### TO DO
State how many lines of the listing below contain the string "This", matching case exactly. Reply with the number only.

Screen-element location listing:

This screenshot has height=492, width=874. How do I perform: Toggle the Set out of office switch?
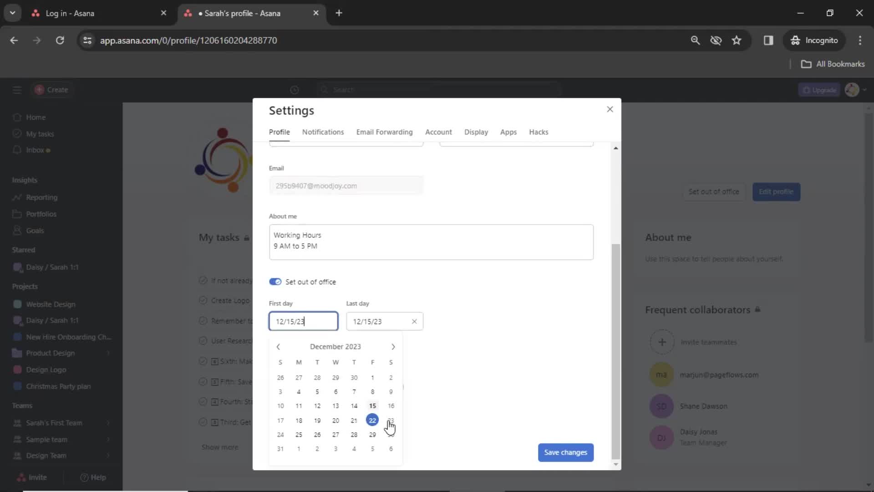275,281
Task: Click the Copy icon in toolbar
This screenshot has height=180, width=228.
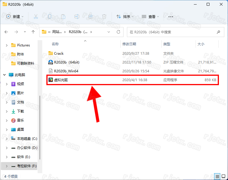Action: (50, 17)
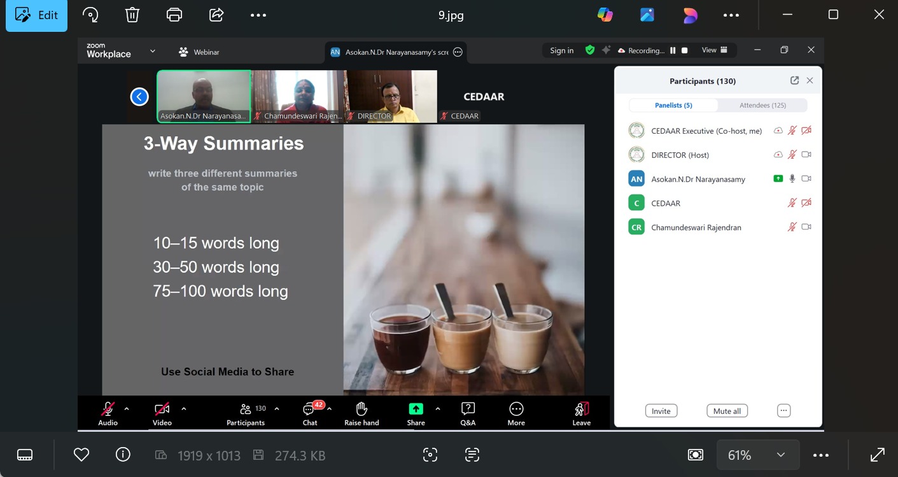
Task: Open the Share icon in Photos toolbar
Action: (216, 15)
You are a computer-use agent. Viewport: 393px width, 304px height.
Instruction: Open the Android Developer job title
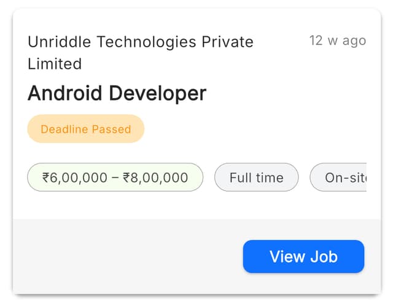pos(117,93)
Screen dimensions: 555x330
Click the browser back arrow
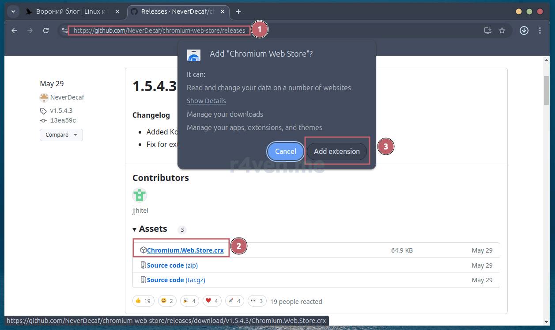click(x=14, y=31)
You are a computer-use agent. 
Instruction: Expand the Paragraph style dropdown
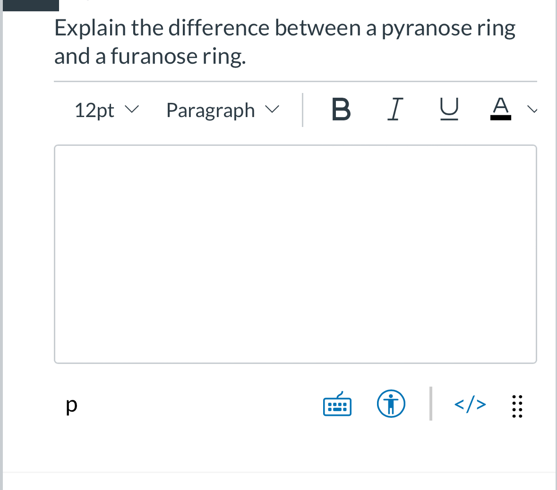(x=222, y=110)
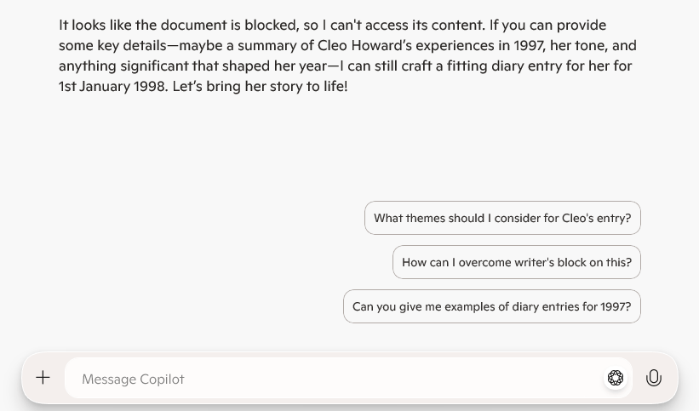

### THE RESULT
2